Problem statement: Swap "icon" for "symbol" in everything from the line containing "Task: Click the help question mark icon" down to the last line, and write those lines out again with the pictures left out.

# START OF Source material

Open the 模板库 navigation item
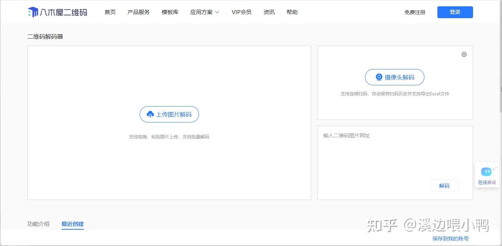 click(x=170, y=12)
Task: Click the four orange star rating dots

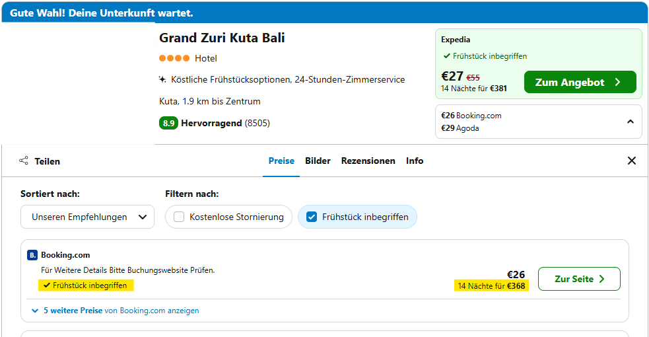Action: point(174,58)
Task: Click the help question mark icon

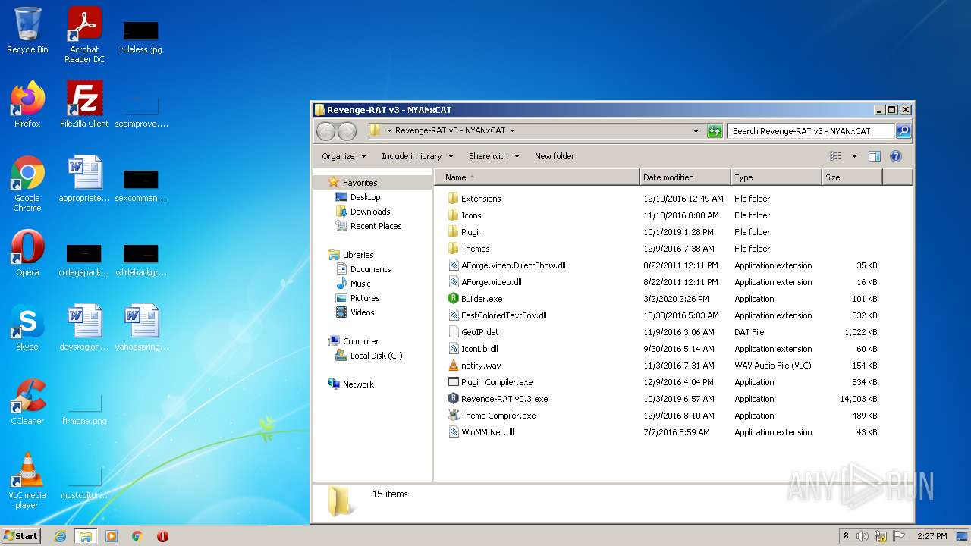Action: tap(895, 156)
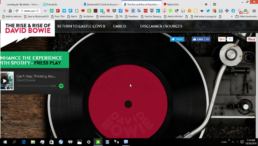Screen dimensions: 258x146
Task: Open the Windows Start menu
Action: [5, 142]
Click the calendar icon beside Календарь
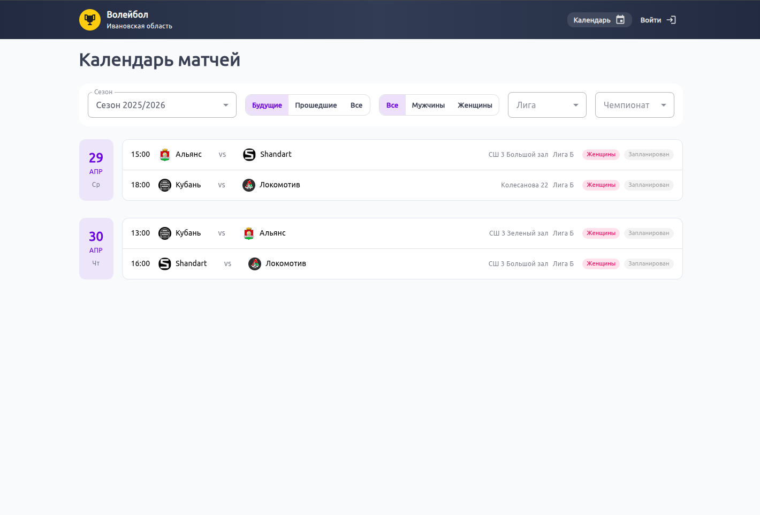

# END OF Source material

Exercise output:
Task: Click the help question mark symbol

Action: tap(895, 156)
Screen dimensions: 258x146
Task: Open the Windows Start menu
Action: [5, 142]
Click the calendar symbol beside Календарь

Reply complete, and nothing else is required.